Este martes se cumplen unos 23 días desde que la Policía Nacional identificara a Juan Carlos Zapata Mendoza (Kilo 7), como el presunto asesino del joven Eddy Peña, y aun no ha dado las autoridades no han dado con su paradero.

Peña, de 34 años, fue reportado desaparecido el pasado lunes 24 de julio, y su cuerpo fue hallado un día después con un disparo en la cabeza en San Cristóbal, y su vehículo quemado en las inmediaciones del vertedero de Rafey, en Santiago.

A Zapata Mendoza se le ha solicitado en varias ocasiones que se entregue a las autoridades por las vías que encuentre más idóneas.
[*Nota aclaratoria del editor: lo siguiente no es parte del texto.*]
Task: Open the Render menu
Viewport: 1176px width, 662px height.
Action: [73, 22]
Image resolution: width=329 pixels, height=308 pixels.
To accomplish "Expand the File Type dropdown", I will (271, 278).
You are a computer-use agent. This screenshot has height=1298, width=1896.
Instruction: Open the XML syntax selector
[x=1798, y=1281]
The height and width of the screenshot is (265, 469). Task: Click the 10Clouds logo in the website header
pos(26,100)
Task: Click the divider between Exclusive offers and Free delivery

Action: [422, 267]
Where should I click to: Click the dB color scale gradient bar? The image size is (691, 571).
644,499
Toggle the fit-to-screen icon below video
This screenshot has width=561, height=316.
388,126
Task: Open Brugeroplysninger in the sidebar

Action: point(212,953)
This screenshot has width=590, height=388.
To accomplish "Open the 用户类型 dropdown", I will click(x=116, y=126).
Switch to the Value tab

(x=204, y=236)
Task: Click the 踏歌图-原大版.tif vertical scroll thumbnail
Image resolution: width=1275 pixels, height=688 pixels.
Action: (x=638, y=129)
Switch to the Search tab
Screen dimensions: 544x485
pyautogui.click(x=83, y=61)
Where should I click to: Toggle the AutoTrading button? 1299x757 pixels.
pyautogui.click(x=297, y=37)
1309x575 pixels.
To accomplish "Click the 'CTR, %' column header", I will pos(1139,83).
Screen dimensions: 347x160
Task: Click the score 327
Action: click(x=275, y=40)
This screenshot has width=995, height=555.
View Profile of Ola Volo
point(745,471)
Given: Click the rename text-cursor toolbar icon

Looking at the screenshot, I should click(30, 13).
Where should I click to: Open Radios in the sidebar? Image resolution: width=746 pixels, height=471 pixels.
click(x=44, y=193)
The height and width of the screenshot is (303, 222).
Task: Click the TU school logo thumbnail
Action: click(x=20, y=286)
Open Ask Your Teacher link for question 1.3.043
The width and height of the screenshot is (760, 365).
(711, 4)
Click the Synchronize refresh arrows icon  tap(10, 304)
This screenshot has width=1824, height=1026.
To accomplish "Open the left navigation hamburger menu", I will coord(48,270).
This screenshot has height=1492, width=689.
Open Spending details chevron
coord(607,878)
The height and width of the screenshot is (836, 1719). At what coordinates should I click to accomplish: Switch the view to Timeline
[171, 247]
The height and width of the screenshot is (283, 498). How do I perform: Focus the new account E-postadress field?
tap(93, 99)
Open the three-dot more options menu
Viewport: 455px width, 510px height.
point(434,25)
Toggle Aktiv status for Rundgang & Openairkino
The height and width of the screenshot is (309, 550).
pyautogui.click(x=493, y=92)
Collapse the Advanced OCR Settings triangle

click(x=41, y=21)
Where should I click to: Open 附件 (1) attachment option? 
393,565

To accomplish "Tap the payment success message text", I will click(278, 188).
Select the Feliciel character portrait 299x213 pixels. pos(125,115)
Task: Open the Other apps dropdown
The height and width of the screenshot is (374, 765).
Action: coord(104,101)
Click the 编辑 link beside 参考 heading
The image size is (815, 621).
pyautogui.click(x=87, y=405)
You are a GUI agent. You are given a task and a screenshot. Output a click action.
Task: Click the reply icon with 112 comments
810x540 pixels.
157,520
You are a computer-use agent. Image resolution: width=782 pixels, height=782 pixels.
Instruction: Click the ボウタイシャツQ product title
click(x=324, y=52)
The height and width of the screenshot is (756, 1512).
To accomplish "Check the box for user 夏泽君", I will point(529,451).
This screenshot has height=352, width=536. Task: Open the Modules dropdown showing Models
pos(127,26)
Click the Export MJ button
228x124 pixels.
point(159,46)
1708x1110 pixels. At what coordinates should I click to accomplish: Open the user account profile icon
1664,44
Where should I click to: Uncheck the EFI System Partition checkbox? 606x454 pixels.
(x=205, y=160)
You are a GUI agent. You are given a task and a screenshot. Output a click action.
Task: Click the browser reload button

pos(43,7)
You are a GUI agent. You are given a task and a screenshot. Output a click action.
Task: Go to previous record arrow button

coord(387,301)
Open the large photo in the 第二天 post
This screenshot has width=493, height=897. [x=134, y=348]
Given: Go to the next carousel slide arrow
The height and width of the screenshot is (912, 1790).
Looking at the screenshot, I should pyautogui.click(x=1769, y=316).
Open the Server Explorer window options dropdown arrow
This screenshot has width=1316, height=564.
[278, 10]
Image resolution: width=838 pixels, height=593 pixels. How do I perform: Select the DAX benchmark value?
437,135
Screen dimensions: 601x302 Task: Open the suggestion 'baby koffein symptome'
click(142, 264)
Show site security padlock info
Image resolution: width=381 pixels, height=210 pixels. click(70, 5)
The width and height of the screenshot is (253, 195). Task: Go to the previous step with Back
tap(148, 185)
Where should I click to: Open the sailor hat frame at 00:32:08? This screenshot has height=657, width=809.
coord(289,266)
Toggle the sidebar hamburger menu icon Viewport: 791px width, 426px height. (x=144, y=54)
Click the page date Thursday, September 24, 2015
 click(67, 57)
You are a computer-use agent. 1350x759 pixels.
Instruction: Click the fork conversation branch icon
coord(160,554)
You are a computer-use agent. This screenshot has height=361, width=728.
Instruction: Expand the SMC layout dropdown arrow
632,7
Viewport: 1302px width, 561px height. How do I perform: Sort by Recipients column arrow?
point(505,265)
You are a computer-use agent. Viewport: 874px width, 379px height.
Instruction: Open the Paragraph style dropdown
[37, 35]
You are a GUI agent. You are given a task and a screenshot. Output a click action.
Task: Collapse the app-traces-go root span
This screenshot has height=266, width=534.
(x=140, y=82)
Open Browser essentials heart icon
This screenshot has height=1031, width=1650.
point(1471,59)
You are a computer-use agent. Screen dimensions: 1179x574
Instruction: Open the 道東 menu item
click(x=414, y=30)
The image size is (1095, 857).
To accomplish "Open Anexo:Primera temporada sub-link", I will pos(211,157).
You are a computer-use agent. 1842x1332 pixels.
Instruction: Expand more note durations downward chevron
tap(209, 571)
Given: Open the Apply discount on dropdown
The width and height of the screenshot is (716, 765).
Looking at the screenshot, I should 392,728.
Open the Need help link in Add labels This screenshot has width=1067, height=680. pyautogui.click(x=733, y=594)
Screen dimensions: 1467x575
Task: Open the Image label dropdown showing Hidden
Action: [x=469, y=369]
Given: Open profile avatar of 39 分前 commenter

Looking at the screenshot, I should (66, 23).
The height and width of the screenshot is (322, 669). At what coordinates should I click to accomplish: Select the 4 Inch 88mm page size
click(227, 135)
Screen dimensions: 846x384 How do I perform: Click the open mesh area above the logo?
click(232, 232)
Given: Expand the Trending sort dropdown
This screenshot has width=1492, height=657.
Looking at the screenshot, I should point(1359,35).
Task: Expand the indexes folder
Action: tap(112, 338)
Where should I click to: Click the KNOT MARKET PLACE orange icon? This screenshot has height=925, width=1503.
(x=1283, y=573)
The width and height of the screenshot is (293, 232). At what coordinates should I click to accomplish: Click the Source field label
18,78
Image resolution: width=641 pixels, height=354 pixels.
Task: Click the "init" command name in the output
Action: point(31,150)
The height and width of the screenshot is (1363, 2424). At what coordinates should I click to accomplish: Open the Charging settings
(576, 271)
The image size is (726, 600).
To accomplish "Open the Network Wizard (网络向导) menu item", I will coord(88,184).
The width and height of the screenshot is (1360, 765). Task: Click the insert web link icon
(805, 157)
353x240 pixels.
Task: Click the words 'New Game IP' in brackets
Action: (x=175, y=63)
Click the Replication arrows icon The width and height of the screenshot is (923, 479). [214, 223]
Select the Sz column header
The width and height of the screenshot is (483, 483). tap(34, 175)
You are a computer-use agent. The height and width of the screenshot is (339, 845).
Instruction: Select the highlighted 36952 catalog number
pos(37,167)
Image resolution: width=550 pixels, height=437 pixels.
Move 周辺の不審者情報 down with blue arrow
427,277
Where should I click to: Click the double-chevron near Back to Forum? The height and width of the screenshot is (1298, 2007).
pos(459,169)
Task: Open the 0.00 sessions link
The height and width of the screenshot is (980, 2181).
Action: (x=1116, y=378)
Al prófugo se le vincula con la muerte de Eduardo Antonio Rodríguez Peralta y de una persona solo identificada como San San, este último ciudadano haitiano. Los homicidios se habrían producido en la finca del empresario bananero Juan Pastor Jiménez.

Por ese hecho se le dictó la orden de arresto número 837-2017, y las autoridades alertaron que se trataba de un hombre que andaba armado y considerado como muy peligroso.

Según registros periodísticos, también se le vincula con la muerte de Dinislao Sánchez Contreras, de 43 años, un vigilante al que le quitaron su escopeta de trabajo.

Esta última vinculación se produjo por los testimonios de Winston Bautista Díaz “Tom”, de 25 años; Aneudy Alcántara Santana “Piruli”; Wilman de Jesús Aracena Domínguez “Picua”, de 34, y Saudy Bautista Lora Rodríguez “Abu”, de 29, quienes fueron arrestados por ese hecho y le acusaron de haber participado.